L’ancien directeur de l’ARS Occitanie, Didier Jaffre, avait cédé à la pression de Nestlé Waters et de sa hiérarchie de tutelle dans la polémique sur les eaux de Perrier pour modifier un rapport sanitaire défavorable au minéralier. Le haut fonctionnaire a depuis été nommé à Paris et “promu” comme directeur de cabinet ministériel, dénonce le sénateur socialiste Alexandre Ouizille.
“Cet homme qui a failli, qui a couvert un scandale d’État, est aujourd’hui promu, il est devenu directeur de cabinet d’une ministre, voilà ce que c’est que le macronisme, c’est absolument intolérable.” Le sénateur socialiste de l’Oise Alexandre Ouizille n’en démord pas : il veut la démission de Didier Jaffre, directeur de l’Agence régionale de santé (ARS) d’Occitanie jusqu’à ce printemps, devenu donc depuis bras droit de Camille Galliard-Minier, ministre déléguée chargée de l’Autonomie et des Personnes handicapées.
Alexandre Ouizille, corapporteur d’une commission d’enquête sénatoriale, avait déjà réclamé la démission, l’an dernier, de Didier Jaffre à la tête de l’ARS, pour ne pas avoir résisté à la pression de Nestlé Waters en pleine polémique sur les traitements illégaux effectués sur les eaux de Perrier. Il explique être depuis tombé de sa chaise en découvrant qu’en lieu et place de démission, le haut fonctionnaire aurait été “récompensé“. Une surprise à retardement, puisque le sénateur l’a apprise au début de l’été, alors que Didier Jaffre a rejoint Paris en mars dernier.
“Nous avions révélé qu’il avait caviardé un rapport administratif à la demande de Nestlé Waters, qu’il avait effacé le nom de bactéries Escherichia coli, entérocoques intestinaux, de pesticides, de fongicides, qu’il avait effacé tout ça du rapport et qu’il avait copié-collé des paragraphes que l’industriel lui avait demandé d’écrire, dans un rapport administratif qu’il a finalement coécrit avec l’industriel.”
“Lorsqu’on vous donne un ordre illégal, vous pouvez en faire autrement”
Précisons que les ordres étaient visiblement venus d’en haut.
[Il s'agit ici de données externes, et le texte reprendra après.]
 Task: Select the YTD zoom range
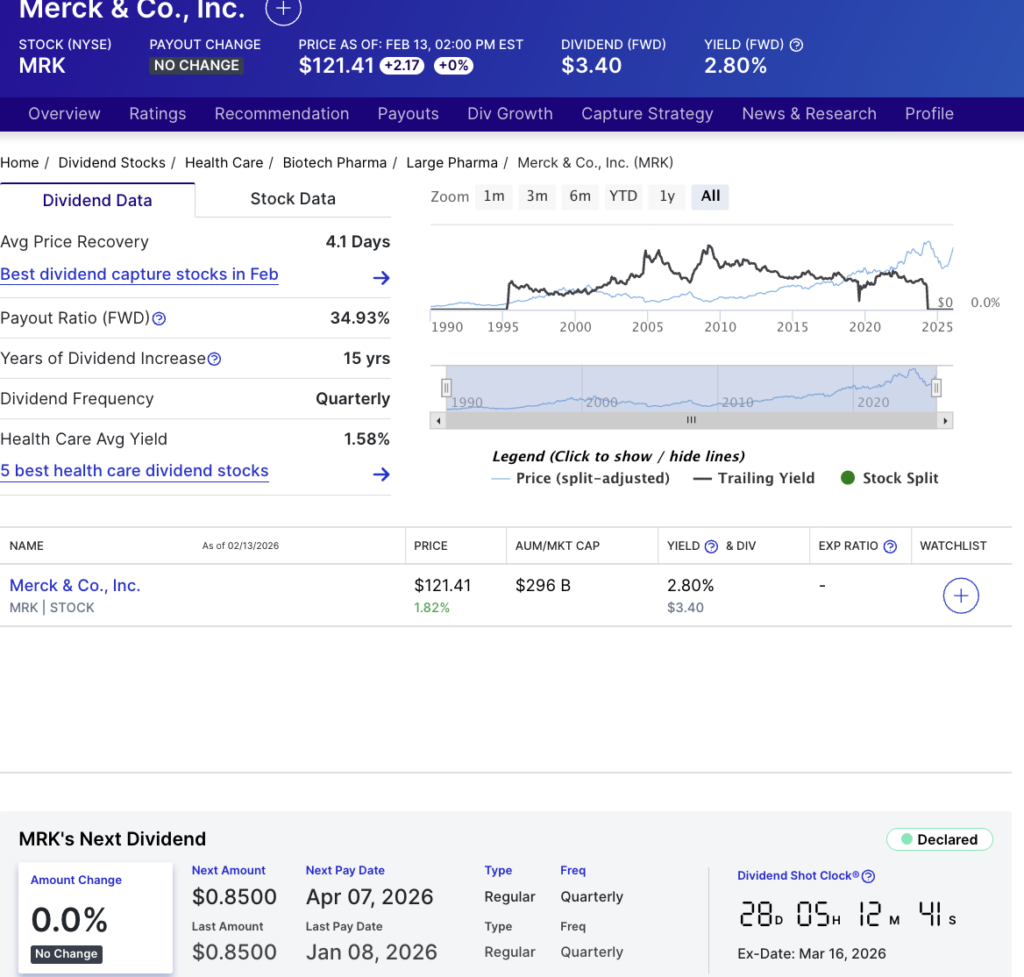click(x=623, y=196)
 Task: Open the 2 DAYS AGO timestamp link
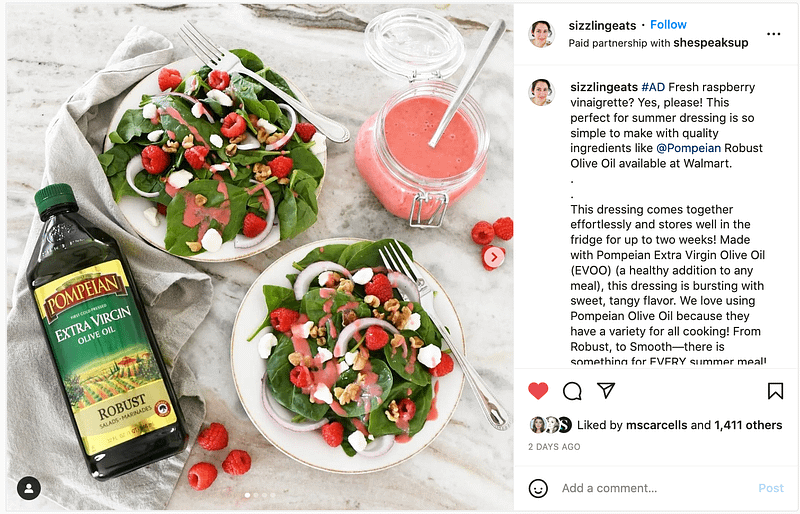click(554, 447)
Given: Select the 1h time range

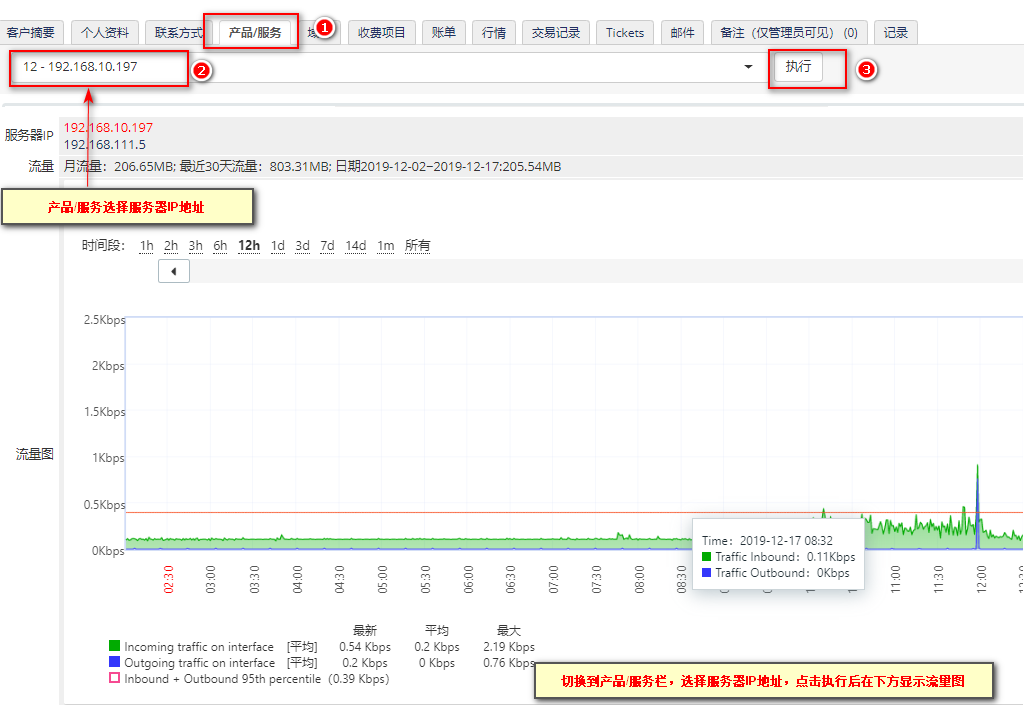Looking at the screenshot, I should click(x=146, y=245).
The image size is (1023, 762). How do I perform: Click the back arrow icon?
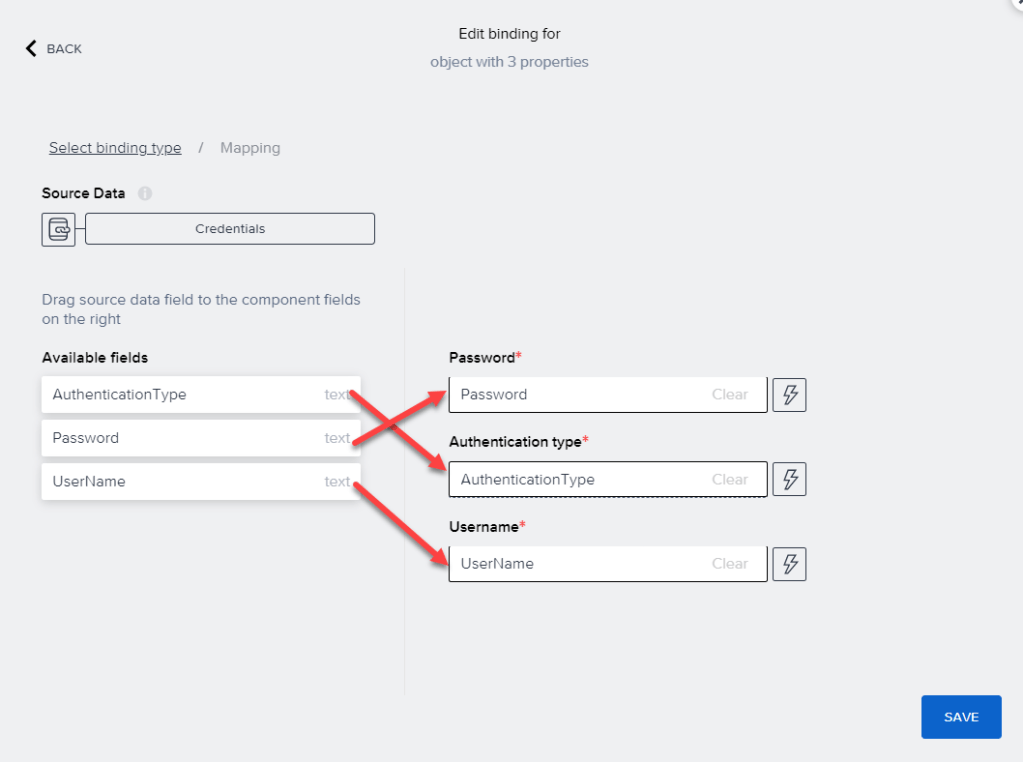[31, 48]
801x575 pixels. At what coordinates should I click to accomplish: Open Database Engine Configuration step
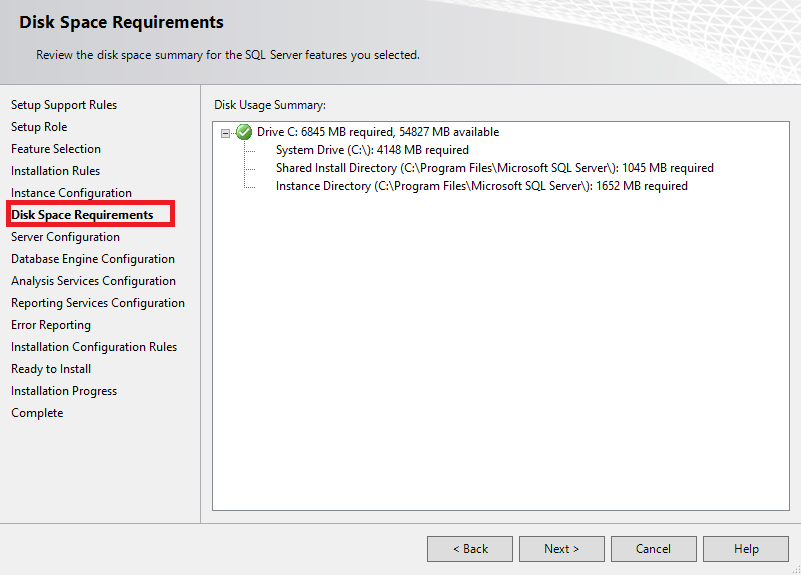tap(93, 259)
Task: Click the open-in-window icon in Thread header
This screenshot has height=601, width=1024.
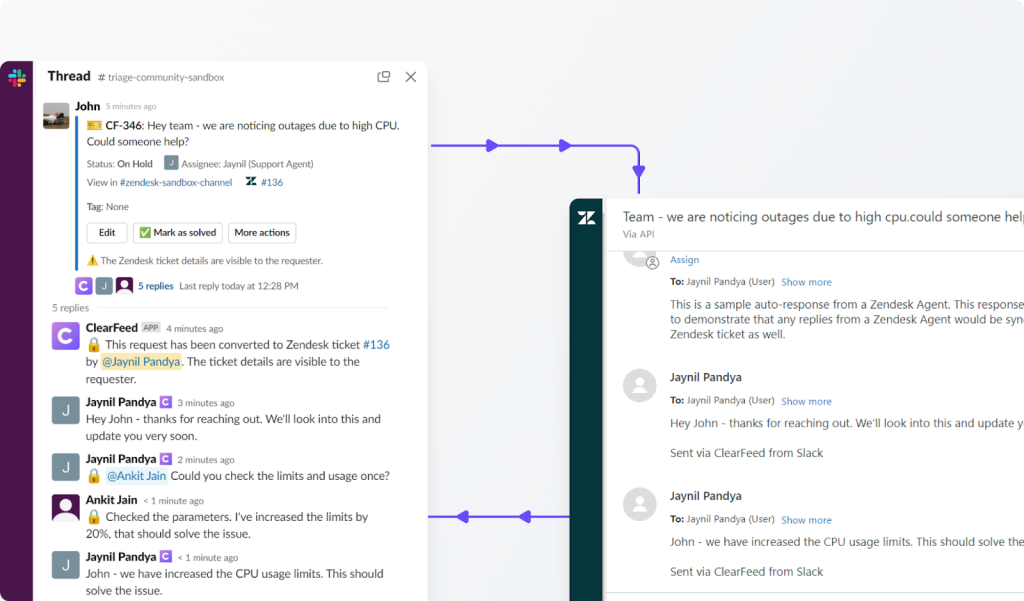Action: pos(383,76)
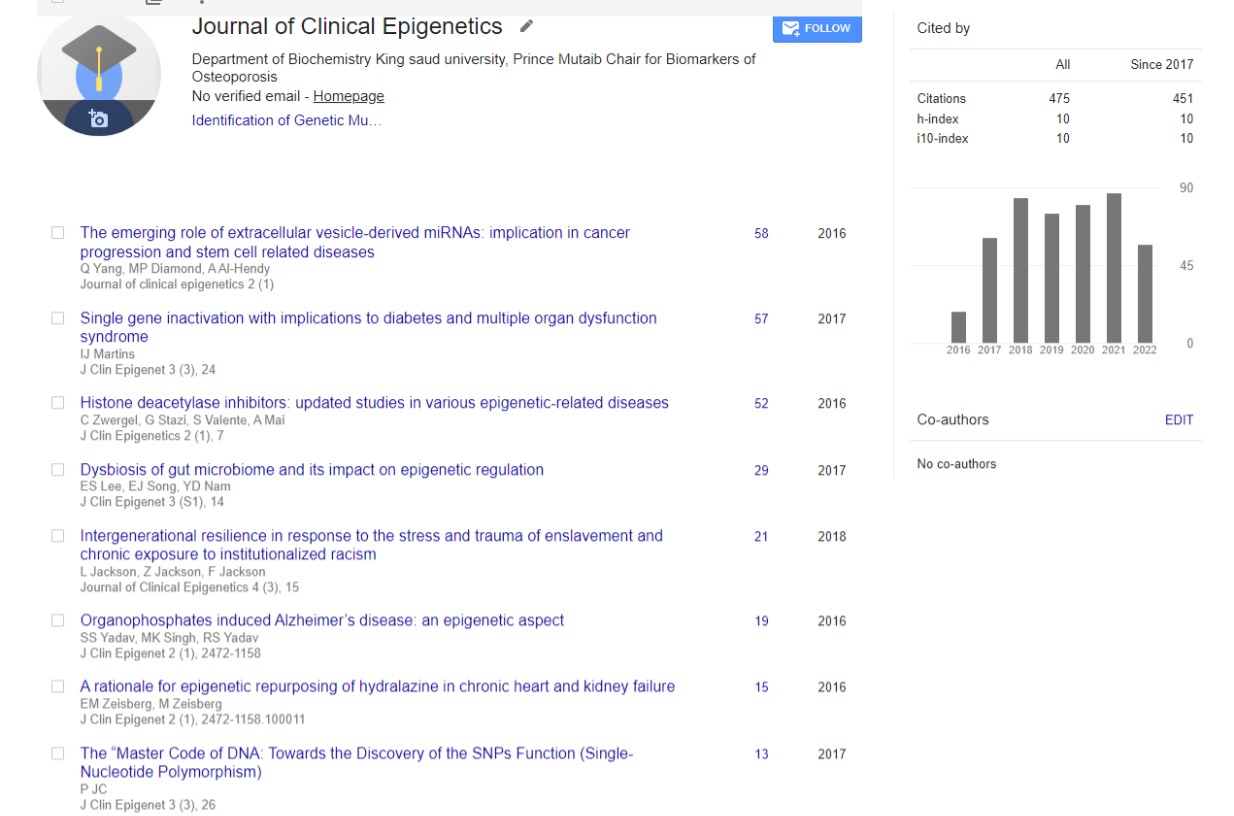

Ou qu’en tout cas, le ministère de la Santé ne s’était pas pressé de donner des consignes de prévention à la préfète du Gard et au directeur de l’ARS : “A la question “Doit-on arrêter la production ou avoir un déclassement ?”, nous n’avons pas eu de réponse là-dessus“, déclarait Didier Jaffre en audition par la commission d’enquête sénatoriale, le 6 février 2025. “Lorsqu’on vous donne un ordre illégal vous pouvez en faire autrement”, avait précisé le sénateur Ouizille.
“On avait demandé, vu la gravité des faits, la démission de Didier Jaffre, cette démission nous a été refusée par tous les ministres à qui on en a parlé”, précise aujourd’hui le parlementaire. “On n’a rien lâché, à chaque fois il nous a été opposé une fin de non-recevoir.” Non seulement il ne l’a pas obtenue, mais c’est une ministre déléguée auprès de la ministre de la Santé Stéphanie Rist qui l’a accueillie comme plus proche collaborateur au sein de son cabinet.
L’appel aux citoyens n’a pas fait d’émules
“On a tout essayé sauf vous, lance désormais Alexandre Ouizille dans une vidéo sur les réseaux sociaux. Alors maintenant on met la pression, on demande le départ de Didier Jaffre, on ne peut pas accepter que l’État devienne ça dans notre pays, donc on se bat pour qu’il quitte ses fonctions, on ne laisse pas passer ce scandale absolu au sein de notre république.”
Sa vidéo a fait pschitt. L’appel aux citoyens n’a pas fait d’émules. Mais le sénateur assure toujours “ne rien lâcher” : il va “remettre sur la table cette question”, à la rentrée de septembre, au sein du groupe de travail de la commission d’enquête dont il était le rapporteur. Il compte écrire de nouveau au ministère de la Santé. Mais il concède “l’impuissance du parlementaire quand l’exécutif fait ce qu’il veut”.